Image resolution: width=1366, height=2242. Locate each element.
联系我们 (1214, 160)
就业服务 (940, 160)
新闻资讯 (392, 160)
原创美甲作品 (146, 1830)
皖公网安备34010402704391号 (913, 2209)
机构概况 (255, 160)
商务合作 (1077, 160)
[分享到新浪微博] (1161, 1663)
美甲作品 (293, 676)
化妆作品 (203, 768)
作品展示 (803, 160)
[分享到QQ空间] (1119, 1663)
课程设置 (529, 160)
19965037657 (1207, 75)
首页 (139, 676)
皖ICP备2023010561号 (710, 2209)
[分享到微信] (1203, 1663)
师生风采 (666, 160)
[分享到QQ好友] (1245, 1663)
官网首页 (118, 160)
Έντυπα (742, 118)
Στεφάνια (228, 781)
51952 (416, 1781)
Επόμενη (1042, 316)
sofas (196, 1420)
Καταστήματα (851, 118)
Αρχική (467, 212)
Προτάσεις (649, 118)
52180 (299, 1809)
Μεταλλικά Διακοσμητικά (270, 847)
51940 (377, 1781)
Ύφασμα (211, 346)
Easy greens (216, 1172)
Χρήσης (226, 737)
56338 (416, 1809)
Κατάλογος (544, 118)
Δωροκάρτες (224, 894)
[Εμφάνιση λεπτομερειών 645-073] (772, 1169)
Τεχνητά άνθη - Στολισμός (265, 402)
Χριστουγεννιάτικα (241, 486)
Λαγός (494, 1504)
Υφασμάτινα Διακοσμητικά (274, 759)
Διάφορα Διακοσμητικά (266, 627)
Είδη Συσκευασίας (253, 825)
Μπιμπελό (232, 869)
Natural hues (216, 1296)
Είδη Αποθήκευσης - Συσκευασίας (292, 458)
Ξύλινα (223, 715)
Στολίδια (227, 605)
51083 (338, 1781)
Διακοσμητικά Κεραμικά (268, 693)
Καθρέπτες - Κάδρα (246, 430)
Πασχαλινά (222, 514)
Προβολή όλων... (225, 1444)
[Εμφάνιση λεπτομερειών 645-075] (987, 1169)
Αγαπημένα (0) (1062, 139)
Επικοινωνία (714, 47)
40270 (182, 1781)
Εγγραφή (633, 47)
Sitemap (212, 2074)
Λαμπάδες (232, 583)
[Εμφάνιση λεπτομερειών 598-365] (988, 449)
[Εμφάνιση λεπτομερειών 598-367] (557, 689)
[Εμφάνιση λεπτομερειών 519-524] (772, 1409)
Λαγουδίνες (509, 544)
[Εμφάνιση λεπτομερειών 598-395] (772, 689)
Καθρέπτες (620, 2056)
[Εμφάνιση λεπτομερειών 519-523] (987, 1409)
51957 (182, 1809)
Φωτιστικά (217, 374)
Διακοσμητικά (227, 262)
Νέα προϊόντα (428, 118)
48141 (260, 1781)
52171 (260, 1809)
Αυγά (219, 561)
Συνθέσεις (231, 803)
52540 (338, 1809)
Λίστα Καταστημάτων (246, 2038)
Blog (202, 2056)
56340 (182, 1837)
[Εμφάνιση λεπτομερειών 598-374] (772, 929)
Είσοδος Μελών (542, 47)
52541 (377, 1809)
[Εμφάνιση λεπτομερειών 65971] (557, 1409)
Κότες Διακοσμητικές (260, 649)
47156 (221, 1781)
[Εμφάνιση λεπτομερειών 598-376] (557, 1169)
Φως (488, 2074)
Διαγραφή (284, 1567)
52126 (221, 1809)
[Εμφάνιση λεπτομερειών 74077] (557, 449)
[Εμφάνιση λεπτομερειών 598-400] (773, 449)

[About this exercise] Give back the entire listing, line for line, exactly as it stands.

[Output for this exercise]
Image resolution: width=1366, height=2242. Locate each element.
联系我们 (1214, 160)
就业服务 (940, 160)
新闻资讯 (392, 160)
原创美甲作品 (146, 1830)
皖公网安备34010402704391号 (913, 2209)
机构概况 (255, 160)
商务合作 (1077, 160)
[分享到新浪微博] (1161, 1663)
美甲作品 (293, 676)
化妆作品 (203, 768)
作品展示 (803, 160)
[分享到QQ空间] (1119, 1663)
课程设置 (529, 160)
19965037657 (1207, 75)
首页 (139, 676)
皖ICP备2023010561号 (710, 2209)
[分享到微信] (1203, 1663)
师生风采 (666, 160)
[分享到QQ好友] (1245, 1663)
官网首页 (118, 160)
Έντυπα (742, 118)
Στεφάνια (228, 781)
51952 (416, 1781)
Επόμενη (1042, 316)
sofas (196, 1420)
Καταστήματα (851, 118)
Αρχική (467, 212)
Προτάσεις (649, 118)
52180 (299, 1809)
Μεταλλικά Διακοσμητικά (270, 847)
51940 (377, 1781)
Ύφασμα (211, 346)
Easy greens (216, 1172)
Χρήσης (226, 737)
56338 (416, 1809)
Κατάλογος (544, 118)
Δωροκάρτες (224, 894)
[Εμφάνιση λεπτομερειών 645-073] (772, 1169)
Τεχνητά άνθη - Στολισμός (265, 402)
Χριστουγεννιάτικα (241, 486)
Λαγός (494, 1504)
Υφασμάτινα Διακοσμητικά (274, 759)
Διάφορα Διακοσμητικά (266, 627)
Είδη Συσκευασίας (253, 825)
Μπιμπελό (232, 869)
Natural hues (216, 1296)
Είδη Αποθήκευσης - Συσκευασίας (292, 458)
Ξύλινα (223, 715)
Στολίδια (227, 605)
51083 (338, 1781)
Διακοσμητικά Κεραμικά (268, 693)
Καθρέπτες - Κάδρα (246, 430)
Πασχαλινά (222, 514)
Προβολή όλων... (225, 1444)
[Εμφάνιση λεπτομερειών 645-075] (987, 1169)
Αγαπημένα (0) (1062, 139)
Επικοινωνία (714, 47)
40270 (182, 1781)
Εγγραφή (633, 47)
Sitemap (212, 2074)
Λαμπάδες (232, 583)
[Εμφάνιση λεπτομερειών 598-365] (988, 449)
[Εμφάνιση λεπτομερειών 598-367] (557, 689)
[Εμφάνιση λεπτομερειών 519-524] (772, 1409)
Λαγουδίνες (509, 544)
[Εμφάνιση λεπτομερειών 598-395] (772, 689)
Καθρέπτες (620, 2056)
[Εμφάνιση λεπτομερειών 519-523] (987, 1409)
51957 (182, 1809)
Φωτιστικά (217, 374)
Διακοσμητικά (227, 262)
Νέα προϊόντα (428, 118)
48141 (260, 1781)
52171 (260, 1809)
Αυγά (219, 561)
Συνθέσεις (231, 803)
52540 (338, 1809)
Λίστα Καταστημάτων (246, 2038)
Blog (202, 2056)
56340 (182, 1837)
[Εμφάνιση λεπτομερειών 598-374] (772, 929)
Είσοδος Μελών (542, 47)
52541 (377, 1809)
[Εμφάνιση λεπτομερειών 65971] (557, 1409)
Κότες Διακοσμητικές (260, 649)
47156 (221, 1781)
[Εμφάνιση λεπτομερειών 598-376] (557, 1169)
Φως (488, 2074)
Διαγραφή (284, 1567)
52126 (221, 1809)
[Εμφάνιση λεπτομερειών 74077] (557, 449)
[Εμφάνιση λεπτομερειών 598-400] (773, 449)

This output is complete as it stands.